Top of Data for processing

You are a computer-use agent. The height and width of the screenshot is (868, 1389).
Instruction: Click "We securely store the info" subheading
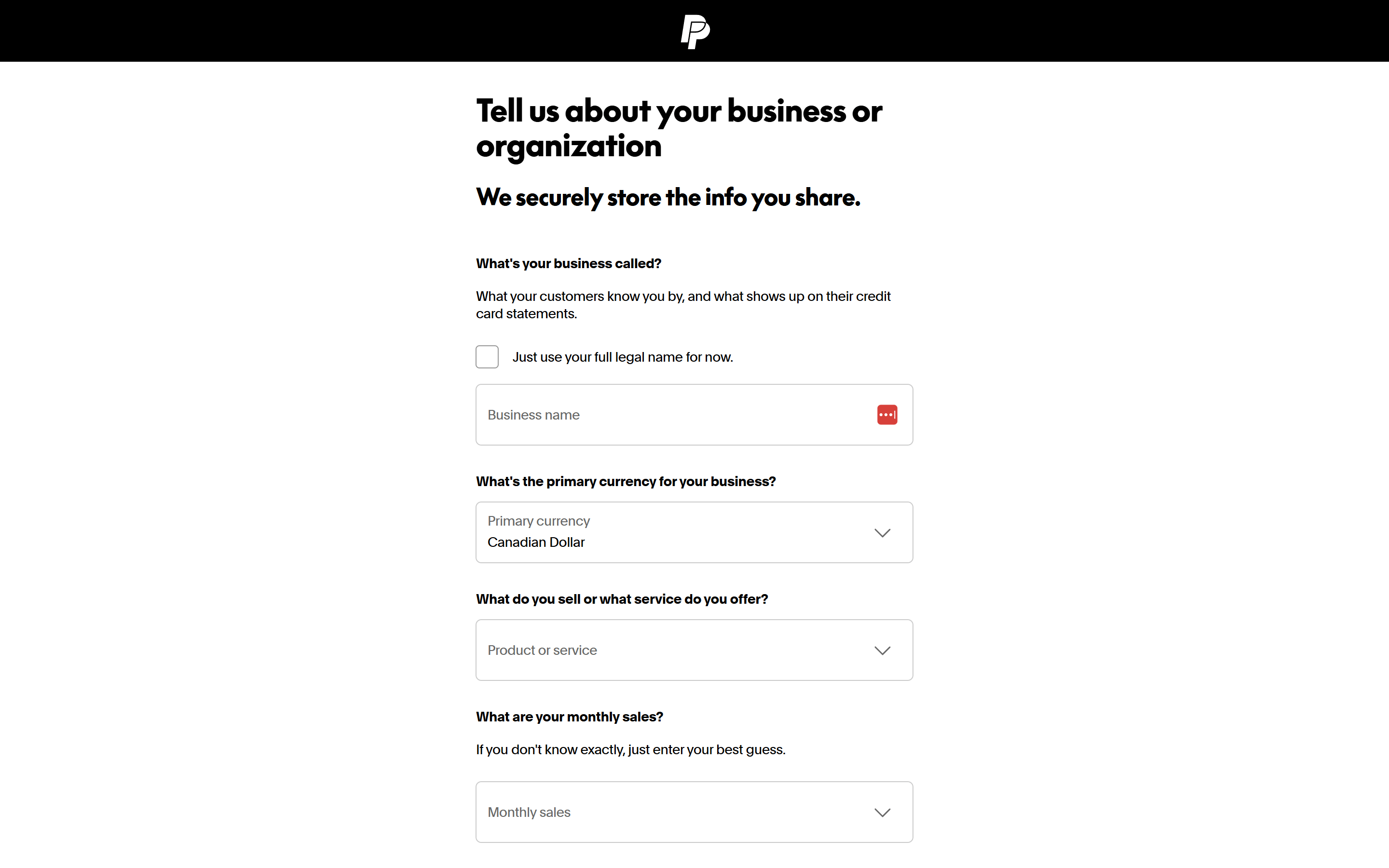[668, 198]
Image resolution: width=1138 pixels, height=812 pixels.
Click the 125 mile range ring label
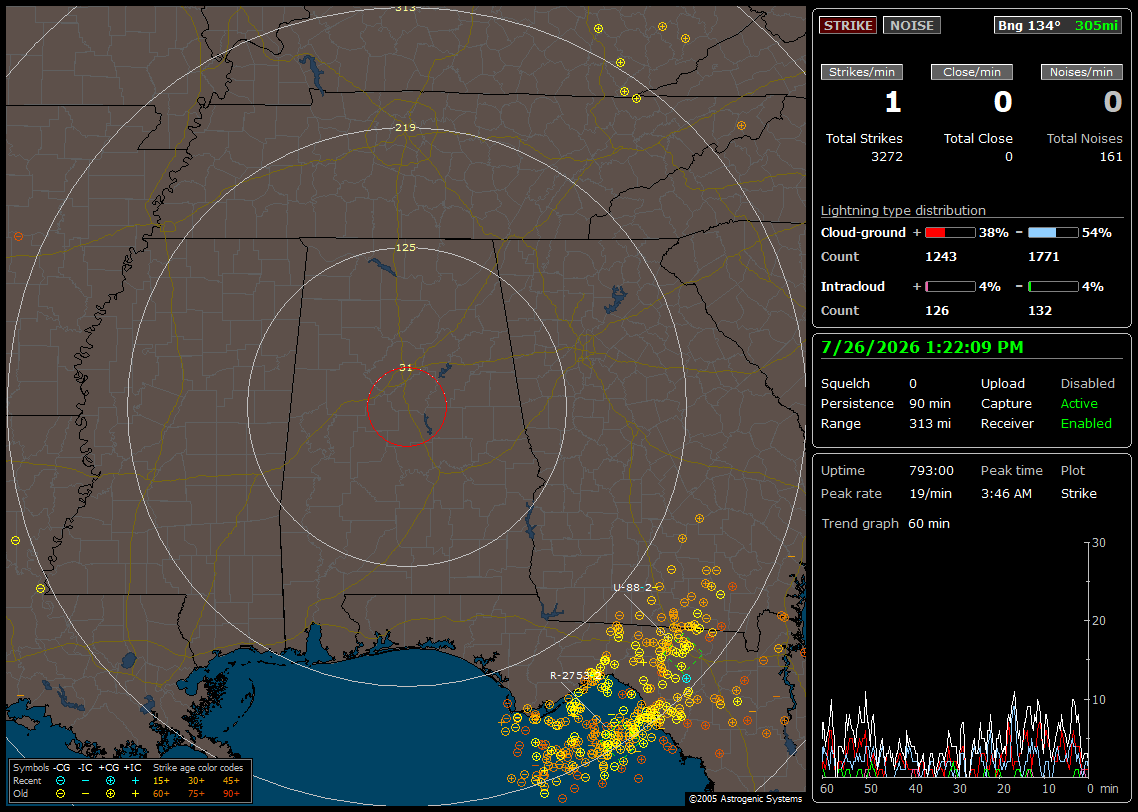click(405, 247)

Bottom of Data for processing

> **Your goal**
Copy all the lines from the data above that hold the word "width".

> **Solution to this problem**
You are a computer-use agent. The height and width of the screenshot is (868, 1389).
Image resolution: width=1138 pixels, height=812 pixels.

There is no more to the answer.